Monday, 17 December 2007
Sunday afternoon, blazing sunshine, we are walking through the forest on one of those GR hiking food paths, crisscrossing France from east to west and from north to south. We are not alone in this oak forest. A guy all clad in dark green but with a shining red cap stops us: "be careful", he tells us, "pay attention! This is hunting period and they are shooting with real bullets".
I loath hunters, I dislike them, I hate them. But hypocritically I keep those sentiments to myself.
I only say, politely as hell: "well, as far as I know, it's up to the hunters to be careful. We are just walking on this hiking path". Let's not forget my golden sens of humour and I add to make him smile: "I hope all your shortsighted colleagues are wearing specs and have a look before shooting".
He does not smile, he just stares at me as we walk on.
Being a hunter these days means, you are killing for pleasure and in total safety for yourself. Hunting is a kind of sport, it seems.
Hunting season. You get up in the morning, too early for telly. So what to do? Let's do some killing, great fun, no danger involved. The boars, the rabbits, the stags, the pigeons are not armed.

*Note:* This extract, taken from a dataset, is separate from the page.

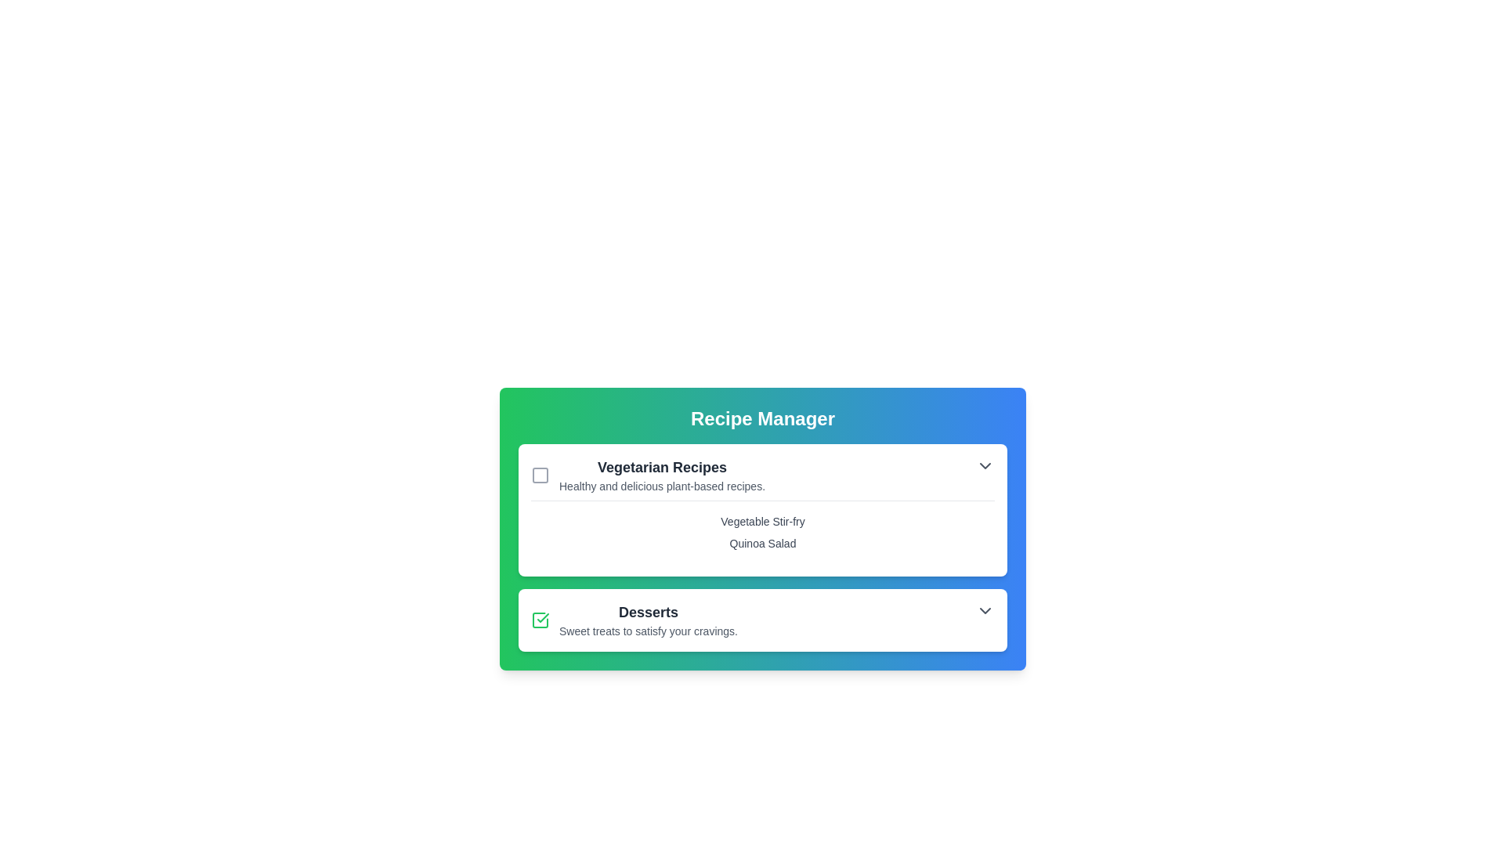 The image size is (1504, 846). Describe the element at coordinates (648, 474) in the screenshot. I see `the 'Vegetarian Recipes' label and description pair, which includes a bold heading and a subheading with an outlined square icon to the left, located in the Recipe Manager section` at that location.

Imagine all those little and big animals outfitted with rifles, even little submachine guns. I bet all those hardy sportsmen would prefer to stay at home or gather around the billiard table, boozing in safety.

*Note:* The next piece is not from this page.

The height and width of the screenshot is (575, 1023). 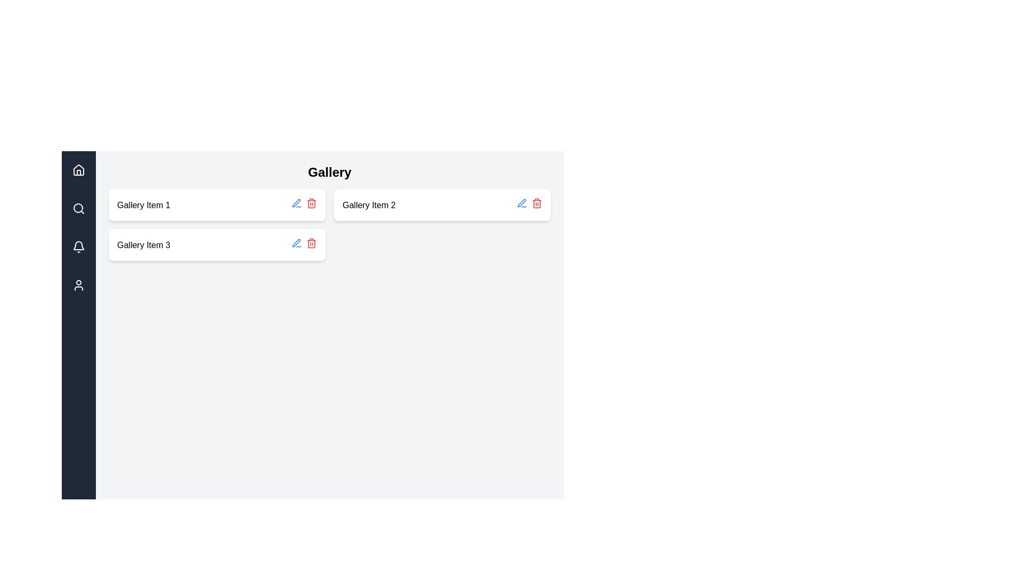 I want to click on the trash can icon located to the bottom right of 'Gallery Item 2', which represents the delete operation, so click(x=537, y=204).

Or what about sending all those game killers to places where shooting is important if our hunter wants to stay alive? I imagine a hunter asking for a hunting permit "You want to hunt?"
"No problem", he is being told, "in order to get this permit you must engage for one year in active warfare. For the moment, this means you would be on service in Iraq or Afghanistan".
I imagine our happy weekend killers would think twice before going for places were hunting means always being hunted, too.
That's my dream.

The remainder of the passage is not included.